Her hand caught mine, and she stepped into sight, grinning and whole. I stared at her in disbelief. Where her skin had been wan and sickly, it now shone gold, dusted with freckles. Where her hair had been shorn and white, it now spilled long and lustrous down her back, chestnut and sable once more. I caught a strand of it between my fingers. Even her scars had healed. Except . . . except one.
I traced a finger over the thorns and roses at her throat. At my touch, her eyes fluttered shut. Mist undulated around her face, casting her in an ethereal haze. “Do you like it? Coco could make a killing doing this—transforming the macabre into the macabrely beautiful.”
“You’re always beautiful.” Throat tight, I could barely speak the words. She wrapped her arms around my waist, resting her ear against my heart. “Are you . . . better?” I asked.
“Almost.” Grinning anew at my wary expression, she stood on her tiptoes to kiss me. “Come on. I want to show you something.”
I followed blindly, my heart in my throat. A voice at the back of my mind warned it couldn’t be this easy—warned I shouldn’t trust it—but when Lou laced her fingers through mine, pulling me farther into the mist, I let her. Her hand felt warmer than it’d been in ages. And that scent in the air—like magic and vanilla and cinnamon—I inhaled it deeply. An innate sense of peace spread outward from my chest. Of course I didn’t hesitate. This was Lou. She wasn’t a Balisarda, and I wasn’t walking down the aisle. I wasn’t pledging my fate. I’d already done that.

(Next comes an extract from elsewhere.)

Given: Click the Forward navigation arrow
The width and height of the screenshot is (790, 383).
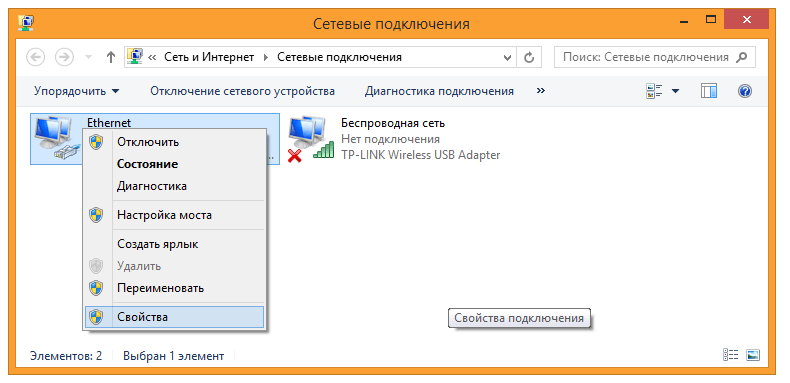Looking at the screenshot, I should point(64,57).

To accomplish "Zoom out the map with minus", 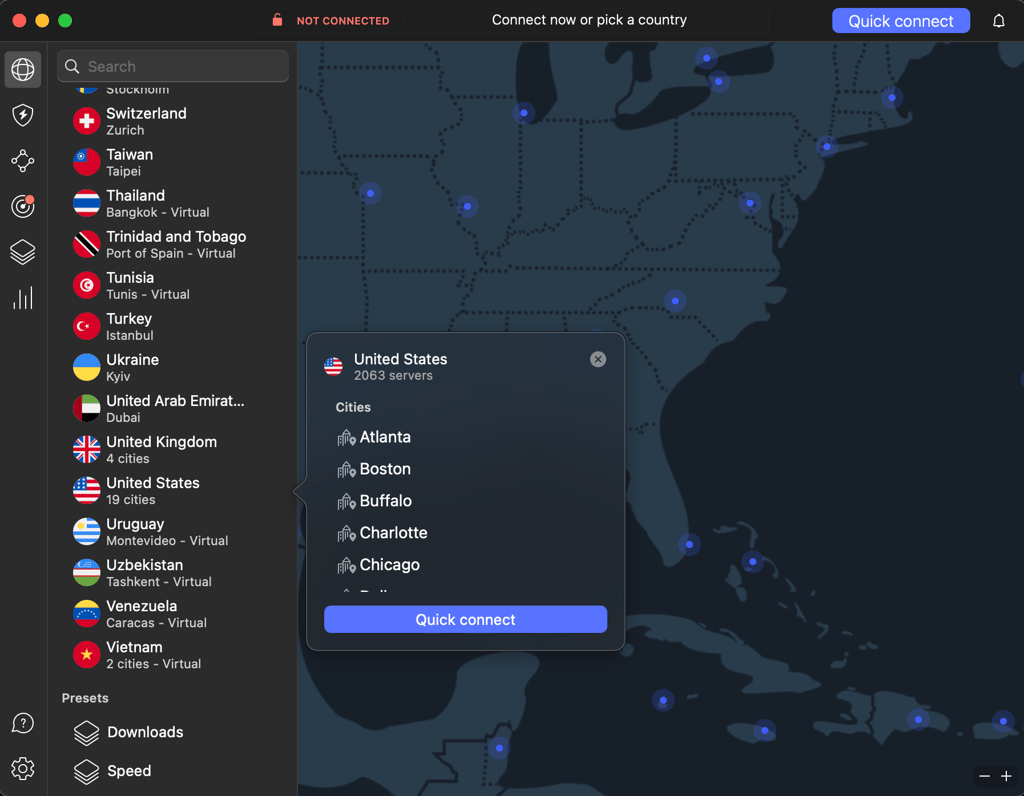I will [984, 776].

“How did you exorcise Nicholina?” I asked dreamily. “What did the waters show you?”
She smiled at me over her shoulder, lit from within. “I don’t remember you being so chatty, husband.”

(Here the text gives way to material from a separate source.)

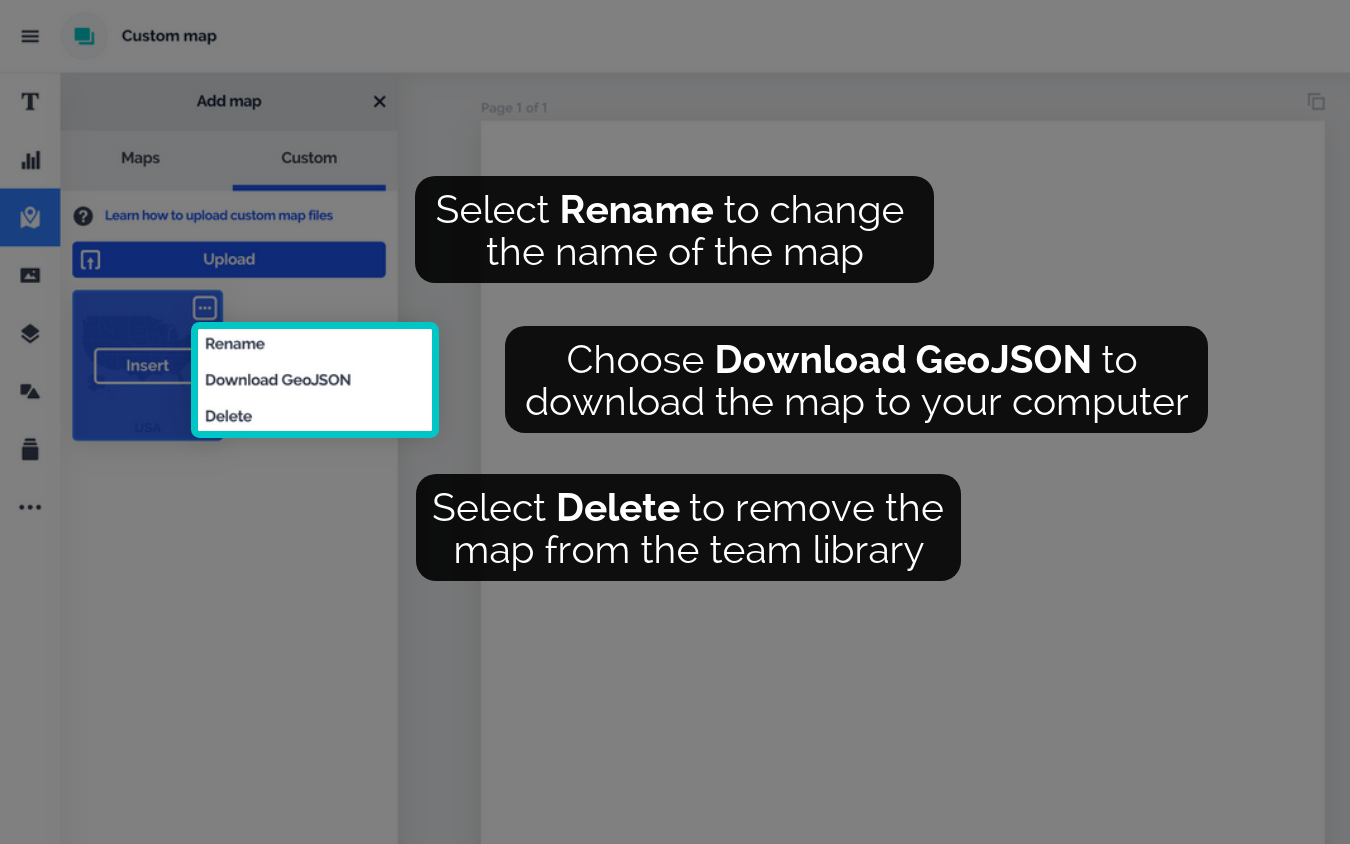Choose Delete in the map options menu
This screenshot has height=844, width=1350.
click(229, 416)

Husband. The rightness of the word felt warm. Heady. I grinned and draped my free arm across her shoulders, tucking her firmly against my side. Craving her warmth. Her smile. “And I don’t remember you—”
—spilling her truth, my mind chastised. You haven’t either. This isn’t real.

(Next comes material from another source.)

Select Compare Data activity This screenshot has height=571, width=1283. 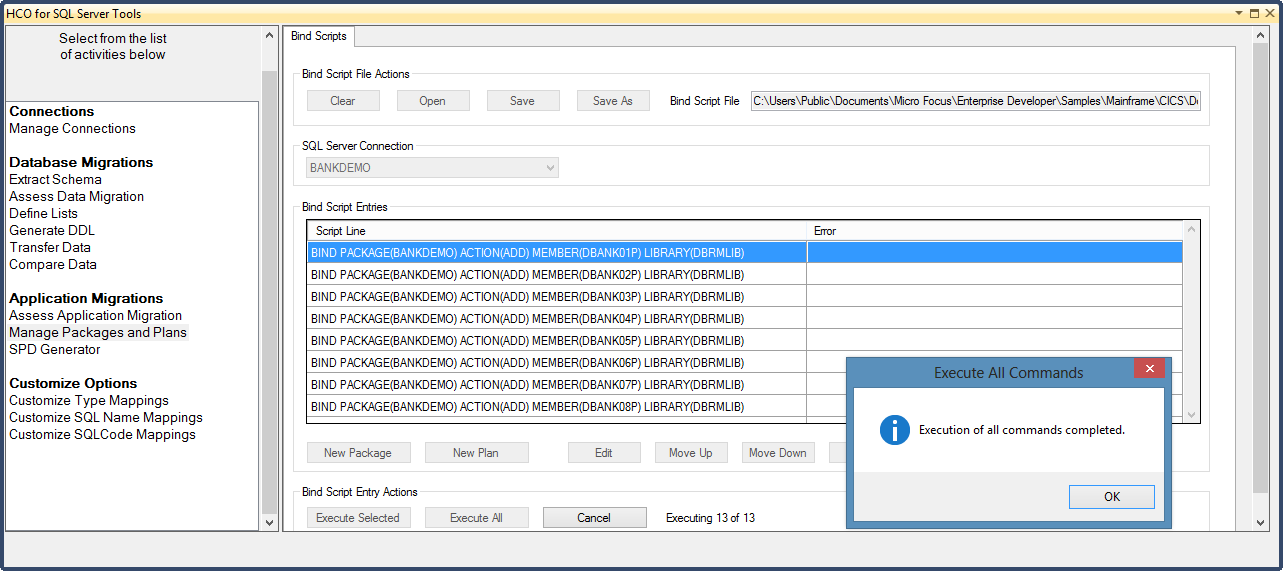(53, 265)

My smile slipped. Of course it was real. I could feel her against me. Slowing to a stop, I gripped her tighter, spun her around. When she looked up, arching a familiar brow, my breath caught in my throat. Truly, she seemed to be glowing with happiness. I felt like I could fly. “Tell me,” I said softly, brushing a strand of hair behind her ear. “Tell me what you saw.”